I love public speaking.
I actually had a dream about it last night. It had all the hallmarks of an anxiety dream: late to class in high school, not sure which class to go to, arrive in class and discover I have to give an impromptu speech. But I woke up from that dream feeling awesome, and kinda wanted to go back and finish my speech. That’s how much I like public speaking.
Unfortunately for me, I’m coming to the conclusion that I need to public speak much less (or not at all) when I go back to lead teaching.
Where I’m coming from with these thoughts are the night EAP classes I teach or assistant teach at a community college in Maryland. My classes typically have 15-20 students in them, and we’re typically in computer labs arranged in rows.
It feels so efficient to just explain once to everyone, doesn’t it?
As far as I can tell, it’s really ineffective.
As the assistant, I was surprised again and again at how many students asked me questions one-on-one that showed they did not grasp what the teacher had just communicated from the front of the room. From the sidelines, I also saw how much they asked each other for clarification. I saw this across different teachers and students, at different levels in different classroom environments, with varying content and activities.

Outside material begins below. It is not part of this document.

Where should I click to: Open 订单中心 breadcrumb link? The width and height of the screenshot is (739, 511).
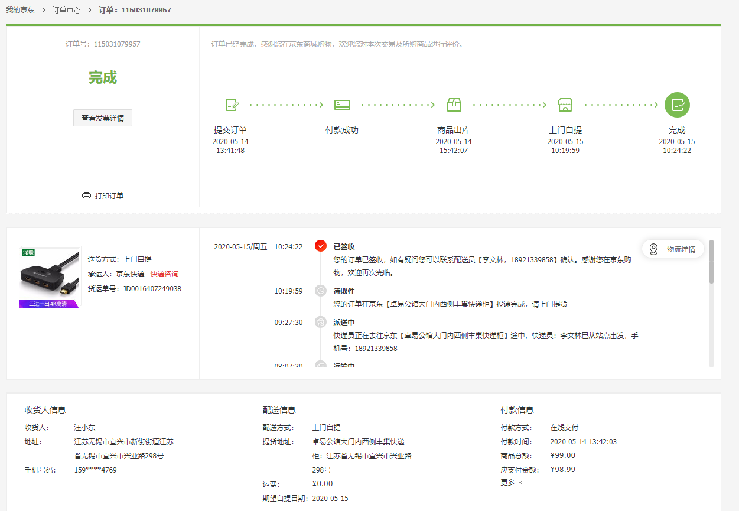point(67,11)
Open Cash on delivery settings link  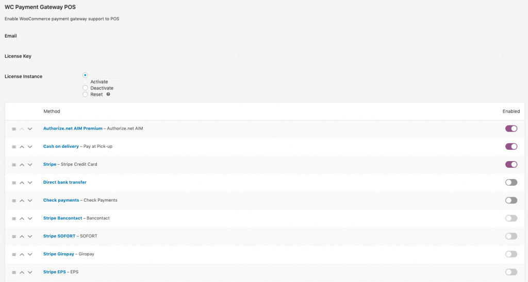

I assume that this was the case in classes I lead taught also, but that I was much less aware of it because 1) I was standing in front and not among the students, and 2) my mind was on leading. I also suspect that 3) students hesitate to ask the lead teacher to clarify what s/he just said as much as they need because (this is conjecture based on experience) they don’t want to hold up the class, insult the teacher, look stupid, or find that they still can’t understand.
So… what to do with this observation?
Exploring Three Types of Responses
1. “Keep Public Speaking Regardless”
One possible response could be that this is good practice for students in “real” academic classes, which are generally lecture-based.
I do think there is a place for targeted practice listening to lectures and/or oral instructions.
However, we do not teach typical academic classes; we teach language classes for a language they need to use immediately.
In my opinion, the struggle isn’t good for them when it blocks them from learning the stated objectives of our class and understanding class activities.
2. “Improve Your Public Speaking”Another possible response could be that we teachers need to get better at public speaking: present more clearly, briefly, and engagingly.
I’m open to this! Here are a few ideas:
- Break It Up
Deliver eight-minute lectures interspersed with discussions and comprehension activities.
- Use Written Support
Make sure that any important points are written down on the board, PowerPoint (ugh), or in some other way. Please don’t do Death By PowerPoint though.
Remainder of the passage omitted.